RECORDS PROVIDED:
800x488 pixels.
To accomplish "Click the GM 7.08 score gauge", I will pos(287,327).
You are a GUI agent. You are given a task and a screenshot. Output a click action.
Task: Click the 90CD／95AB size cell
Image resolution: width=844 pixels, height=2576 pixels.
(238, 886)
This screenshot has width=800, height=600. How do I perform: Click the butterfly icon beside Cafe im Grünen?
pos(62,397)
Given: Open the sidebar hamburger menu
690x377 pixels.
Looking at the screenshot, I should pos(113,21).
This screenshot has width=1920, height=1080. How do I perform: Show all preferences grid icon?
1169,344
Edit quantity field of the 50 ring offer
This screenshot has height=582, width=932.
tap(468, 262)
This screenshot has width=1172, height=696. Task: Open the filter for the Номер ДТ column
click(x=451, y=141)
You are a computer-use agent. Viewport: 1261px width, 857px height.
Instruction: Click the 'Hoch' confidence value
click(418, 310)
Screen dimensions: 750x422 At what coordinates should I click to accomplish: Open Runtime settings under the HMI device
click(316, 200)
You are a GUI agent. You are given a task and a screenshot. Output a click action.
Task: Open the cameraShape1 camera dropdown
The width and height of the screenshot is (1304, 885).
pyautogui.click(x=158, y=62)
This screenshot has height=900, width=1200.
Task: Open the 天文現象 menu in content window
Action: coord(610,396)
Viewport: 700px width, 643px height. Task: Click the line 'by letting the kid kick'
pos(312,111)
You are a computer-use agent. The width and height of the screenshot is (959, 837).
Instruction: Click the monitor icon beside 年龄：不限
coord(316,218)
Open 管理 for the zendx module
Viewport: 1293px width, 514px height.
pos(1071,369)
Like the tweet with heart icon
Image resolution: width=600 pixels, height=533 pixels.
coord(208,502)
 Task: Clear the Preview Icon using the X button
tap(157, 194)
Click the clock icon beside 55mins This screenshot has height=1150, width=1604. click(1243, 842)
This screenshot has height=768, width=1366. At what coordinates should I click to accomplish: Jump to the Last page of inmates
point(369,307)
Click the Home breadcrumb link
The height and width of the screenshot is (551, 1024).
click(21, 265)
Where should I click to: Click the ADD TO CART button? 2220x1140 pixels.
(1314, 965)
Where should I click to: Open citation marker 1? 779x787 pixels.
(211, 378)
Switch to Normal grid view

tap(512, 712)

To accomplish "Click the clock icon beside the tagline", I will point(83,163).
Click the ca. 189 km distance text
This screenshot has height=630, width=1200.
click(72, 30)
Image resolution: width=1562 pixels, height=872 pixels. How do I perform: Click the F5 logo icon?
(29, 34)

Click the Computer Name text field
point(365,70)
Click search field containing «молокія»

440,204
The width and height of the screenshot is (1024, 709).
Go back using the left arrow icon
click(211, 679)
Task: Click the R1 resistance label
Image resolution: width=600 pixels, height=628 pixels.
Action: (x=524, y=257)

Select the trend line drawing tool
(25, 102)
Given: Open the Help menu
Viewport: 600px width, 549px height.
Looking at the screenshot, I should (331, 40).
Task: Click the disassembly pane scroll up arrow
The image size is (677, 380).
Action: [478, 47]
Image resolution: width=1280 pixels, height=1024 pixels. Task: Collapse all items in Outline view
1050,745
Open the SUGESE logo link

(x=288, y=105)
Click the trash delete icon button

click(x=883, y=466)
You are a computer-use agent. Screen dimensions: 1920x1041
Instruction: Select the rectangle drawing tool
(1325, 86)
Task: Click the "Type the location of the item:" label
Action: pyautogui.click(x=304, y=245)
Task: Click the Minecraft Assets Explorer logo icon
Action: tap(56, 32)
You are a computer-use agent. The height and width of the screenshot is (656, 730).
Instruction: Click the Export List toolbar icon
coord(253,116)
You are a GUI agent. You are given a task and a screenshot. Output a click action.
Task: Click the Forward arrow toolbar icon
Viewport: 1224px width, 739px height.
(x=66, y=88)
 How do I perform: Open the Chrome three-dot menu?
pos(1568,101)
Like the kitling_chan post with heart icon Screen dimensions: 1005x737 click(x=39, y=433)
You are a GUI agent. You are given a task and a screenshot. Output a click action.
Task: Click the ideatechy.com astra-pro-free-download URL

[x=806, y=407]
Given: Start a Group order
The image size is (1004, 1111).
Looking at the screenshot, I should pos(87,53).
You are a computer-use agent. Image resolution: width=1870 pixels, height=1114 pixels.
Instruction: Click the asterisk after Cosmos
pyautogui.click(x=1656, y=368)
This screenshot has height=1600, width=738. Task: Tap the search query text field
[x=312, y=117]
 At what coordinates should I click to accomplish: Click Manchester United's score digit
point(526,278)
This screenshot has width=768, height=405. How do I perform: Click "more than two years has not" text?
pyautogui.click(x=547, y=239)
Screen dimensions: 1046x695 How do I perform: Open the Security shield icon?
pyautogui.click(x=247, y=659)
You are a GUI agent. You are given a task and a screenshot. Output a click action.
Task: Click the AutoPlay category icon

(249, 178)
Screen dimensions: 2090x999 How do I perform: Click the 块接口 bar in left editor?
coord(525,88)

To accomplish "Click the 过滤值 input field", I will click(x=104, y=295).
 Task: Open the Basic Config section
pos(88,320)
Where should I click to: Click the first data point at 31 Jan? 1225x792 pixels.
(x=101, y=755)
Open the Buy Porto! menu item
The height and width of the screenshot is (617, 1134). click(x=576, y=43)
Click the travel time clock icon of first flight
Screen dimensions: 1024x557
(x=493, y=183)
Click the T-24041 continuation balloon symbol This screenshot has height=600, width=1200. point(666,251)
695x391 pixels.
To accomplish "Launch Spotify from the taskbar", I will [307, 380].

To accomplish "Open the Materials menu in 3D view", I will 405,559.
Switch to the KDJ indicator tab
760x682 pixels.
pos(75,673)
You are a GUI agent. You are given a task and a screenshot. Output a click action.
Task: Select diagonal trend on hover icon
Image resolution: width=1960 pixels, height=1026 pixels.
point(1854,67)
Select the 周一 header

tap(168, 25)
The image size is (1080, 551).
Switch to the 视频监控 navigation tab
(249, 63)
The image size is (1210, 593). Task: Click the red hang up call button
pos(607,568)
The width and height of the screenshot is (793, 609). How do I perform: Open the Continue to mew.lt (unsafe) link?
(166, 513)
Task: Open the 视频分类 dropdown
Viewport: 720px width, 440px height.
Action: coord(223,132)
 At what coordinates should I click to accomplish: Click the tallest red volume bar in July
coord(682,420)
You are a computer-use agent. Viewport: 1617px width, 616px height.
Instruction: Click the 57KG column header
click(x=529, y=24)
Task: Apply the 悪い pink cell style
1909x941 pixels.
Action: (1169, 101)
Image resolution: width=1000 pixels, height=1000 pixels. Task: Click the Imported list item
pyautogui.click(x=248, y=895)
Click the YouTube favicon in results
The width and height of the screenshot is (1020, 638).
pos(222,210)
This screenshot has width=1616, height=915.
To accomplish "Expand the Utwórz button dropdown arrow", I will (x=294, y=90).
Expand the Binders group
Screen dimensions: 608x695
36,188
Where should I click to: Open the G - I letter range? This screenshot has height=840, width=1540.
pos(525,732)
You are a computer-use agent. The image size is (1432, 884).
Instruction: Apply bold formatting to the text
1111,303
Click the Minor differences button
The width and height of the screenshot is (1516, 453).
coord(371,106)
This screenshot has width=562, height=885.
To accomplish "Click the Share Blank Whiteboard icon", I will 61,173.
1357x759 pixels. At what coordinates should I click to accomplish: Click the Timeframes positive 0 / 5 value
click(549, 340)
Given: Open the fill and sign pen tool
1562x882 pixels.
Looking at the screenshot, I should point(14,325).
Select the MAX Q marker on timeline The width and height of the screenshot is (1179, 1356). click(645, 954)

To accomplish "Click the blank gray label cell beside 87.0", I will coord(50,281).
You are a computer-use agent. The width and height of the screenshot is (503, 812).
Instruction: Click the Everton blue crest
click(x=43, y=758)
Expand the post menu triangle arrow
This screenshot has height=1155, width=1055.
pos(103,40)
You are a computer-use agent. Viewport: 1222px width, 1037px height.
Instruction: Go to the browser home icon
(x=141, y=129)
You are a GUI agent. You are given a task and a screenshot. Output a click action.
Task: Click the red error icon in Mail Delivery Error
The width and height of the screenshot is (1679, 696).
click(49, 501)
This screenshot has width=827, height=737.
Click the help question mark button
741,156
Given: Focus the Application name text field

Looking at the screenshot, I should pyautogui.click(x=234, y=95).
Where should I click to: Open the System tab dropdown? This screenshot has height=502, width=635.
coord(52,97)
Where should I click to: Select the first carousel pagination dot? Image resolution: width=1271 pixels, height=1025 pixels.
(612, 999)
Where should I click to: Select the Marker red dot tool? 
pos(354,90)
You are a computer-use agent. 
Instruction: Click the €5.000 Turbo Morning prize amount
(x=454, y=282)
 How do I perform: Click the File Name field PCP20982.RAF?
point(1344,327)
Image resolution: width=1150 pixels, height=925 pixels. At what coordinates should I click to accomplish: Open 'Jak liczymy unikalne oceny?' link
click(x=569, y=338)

EXERCISE AIM: Print exactly the lines above from the one with "Click the T-24041" to the one with "Given: Open the fill and sign pen tool", including both.

SOLVED PROBLEM:
Click the T-24041 continuation balloon symbol This screenshot has height=600, width=1200. point(666,251)
695x391 pixels.
To accomplish "Launch Spotify from the taskbar", I will [307, 380].

To accomplish "Open the Materials menu in 3D view", I will 405,559.
Switch to the KDJ indicator tab
760x682 pixels.
pos(75,673)
You are a GUI agent. You are given a task and a screenshot. Output a click action.
Task: Select diagonal trend on hover icon
Image resolution: width=1960 pixels, height=1026 pixels.
point(1854,67)
Select the 周一 header

tap(168, 25)
The image size is (1080, 551).
Switch to the 视频监控 navigation tab
(249, 63)
The image size is (1210, 593). Task: Click the red hang up call button
pos(607,568)
The width and height of the screenshot is (793, 609). How do I perform: Open the Continue to mew.lt (unsafe) link?
(166, 513)
Task: Open the 视频分类 dropdown
Viewport: 720px width, 440px height.
Action: coord(223,132)
 At what coordinates should I click to accomplish: Click the tallest red volume bar in July
coord(682,420)
You are a computer-use agent. Viewport: 1617px width, 616px height.
Instruction: Click the 57KG column header
click(x=529, y=24)
Task: Apply the 悪い pink cell style
1909x941 pixels.
Action: (1169, 101)
Image resolution: width=1000 pixels, height=1000 pixels. Task: Click the Imported list item
pyautogui.click(x=248, y=895)
Click the YouTube favicon in results
The width and height of the screenshot is (1020, 638).
pos(222,210)
This screenshot has width=1616, height=915.
To accomplish "Expand the Utwórz button dropdown arrow", I will (x=294, y=90).
Expand the Binders group
Screen dimensions: 608x695
36,188
Where should I click to: Open the G - I letter range? This screenshot has height=840, width=1540.
pos(525,732)
You are a computer-use agent. The image size is (1432, 884).
Instruction: Apply bold formatting to the text
1111,303
Click the Minor differences button
The width and height of the screenshot is (1516, 453).
coord(371,106)
This screenshot has width=562, height=885.
To accomplish "Click the Share Blank Whiteboard icon", I will 61,173.
1357x759 pixels. At what coordinates should I click to accomplish: Click the Timeframes positive 0 / 5 value
click(549, 340)
Given: Open the fill and sign pen tool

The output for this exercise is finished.